Like how he rejects the suggestion that maybe it should have been called the Wanz Dover Festival, not the Melodica festival: "No," he says. "It's the festival of someone who has been paying attention to the [local music] scene for the past 15 years."
Like when he admits that his festival isn't for everyone and that it's "left of center": "Ninety percent of the acts here are not for public consumption. This was for the die-hard, the music lovers."
Like when he describes how he went about selecting the bands to play the bill: "I invited all my friends to play a show."
No, this wasn't a festival at all. It was Wanz Dover's bar mitzvah. He's finally a man.
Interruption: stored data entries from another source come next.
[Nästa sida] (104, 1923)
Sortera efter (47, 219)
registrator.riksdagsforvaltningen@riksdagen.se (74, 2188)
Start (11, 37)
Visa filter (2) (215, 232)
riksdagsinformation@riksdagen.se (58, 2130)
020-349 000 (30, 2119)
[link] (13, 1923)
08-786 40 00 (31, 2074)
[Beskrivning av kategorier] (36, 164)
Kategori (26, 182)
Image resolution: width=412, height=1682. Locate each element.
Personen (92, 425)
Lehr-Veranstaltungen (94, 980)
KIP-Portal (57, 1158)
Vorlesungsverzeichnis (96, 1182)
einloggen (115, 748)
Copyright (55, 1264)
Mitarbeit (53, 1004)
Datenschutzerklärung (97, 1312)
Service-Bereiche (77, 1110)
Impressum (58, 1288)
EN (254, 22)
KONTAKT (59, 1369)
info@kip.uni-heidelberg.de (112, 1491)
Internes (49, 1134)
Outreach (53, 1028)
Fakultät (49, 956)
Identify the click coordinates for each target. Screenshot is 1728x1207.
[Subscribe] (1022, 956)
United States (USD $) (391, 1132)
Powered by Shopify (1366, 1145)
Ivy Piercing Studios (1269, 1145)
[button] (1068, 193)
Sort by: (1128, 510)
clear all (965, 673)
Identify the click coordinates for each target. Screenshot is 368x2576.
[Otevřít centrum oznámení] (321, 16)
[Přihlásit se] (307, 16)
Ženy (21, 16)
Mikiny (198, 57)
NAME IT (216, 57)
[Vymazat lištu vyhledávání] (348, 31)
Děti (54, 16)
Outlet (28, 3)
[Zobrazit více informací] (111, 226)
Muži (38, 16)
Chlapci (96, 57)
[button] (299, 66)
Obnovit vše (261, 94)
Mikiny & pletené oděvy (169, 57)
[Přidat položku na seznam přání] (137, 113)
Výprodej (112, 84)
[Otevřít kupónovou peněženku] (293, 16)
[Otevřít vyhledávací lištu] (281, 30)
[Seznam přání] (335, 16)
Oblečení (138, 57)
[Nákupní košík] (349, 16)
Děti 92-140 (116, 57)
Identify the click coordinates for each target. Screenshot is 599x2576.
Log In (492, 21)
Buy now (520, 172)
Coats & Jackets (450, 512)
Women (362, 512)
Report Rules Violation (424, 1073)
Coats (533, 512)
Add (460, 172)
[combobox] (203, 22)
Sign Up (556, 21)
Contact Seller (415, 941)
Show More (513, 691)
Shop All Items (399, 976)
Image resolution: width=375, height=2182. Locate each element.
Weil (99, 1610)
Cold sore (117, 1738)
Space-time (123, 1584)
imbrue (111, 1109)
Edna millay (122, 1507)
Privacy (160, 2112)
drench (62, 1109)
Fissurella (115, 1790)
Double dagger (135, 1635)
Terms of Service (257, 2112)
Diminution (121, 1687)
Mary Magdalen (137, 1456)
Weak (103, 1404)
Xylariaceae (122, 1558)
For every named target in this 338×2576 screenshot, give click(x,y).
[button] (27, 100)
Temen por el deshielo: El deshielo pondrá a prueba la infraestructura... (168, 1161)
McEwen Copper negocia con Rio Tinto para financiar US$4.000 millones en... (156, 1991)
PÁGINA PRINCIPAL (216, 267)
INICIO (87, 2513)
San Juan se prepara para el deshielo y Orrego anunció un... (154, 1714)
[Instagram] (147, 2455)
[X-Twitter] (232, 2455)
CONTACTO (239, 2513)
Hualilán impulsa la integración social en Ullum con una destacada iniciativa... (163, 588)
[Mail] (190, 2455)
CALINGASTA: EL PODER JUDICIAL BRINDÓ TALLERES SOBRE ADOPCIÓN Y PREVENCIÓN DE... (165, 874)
Mazel tov. Except, you know, not really.
Offering a presentation of his friends' bands to a crowd of Wanz's friends and an audience of listeners already familiar with these sounds—what's the point? What does this offer Dallas in the long run (discounting the merits of being considered "cool" for a weekend by the Denton arbiters)?
Nothing. And that's a shame.
Because, were this not a one-off in Dallas (Dover held similar festivals in the '90s and early 2000s in Denton, Fort Worth and Austin), it would have some merit. It would allow the word-of-mouth praise for this event to expand beyond a crowd of maybe 30 newbies to this scene. It would allow the at-times interesting and educational experience of this festival to ripen a bit.
Then, maybe, over time and subsequent festivals, Melodica could have been a bigger and bigger draw. It could have helped ensure that the Dentonites who came this weekend return to Exposition Park. It could have helped these kind of electronic shows to continue to draw crowds in the future.
It could have excused the self-indulgence of this first go-round at Melodica in Dallas. It could have kept Melodica from being forgotten in eight months. It could have meant Dover actually accomplished something with all the effort he put into the thing.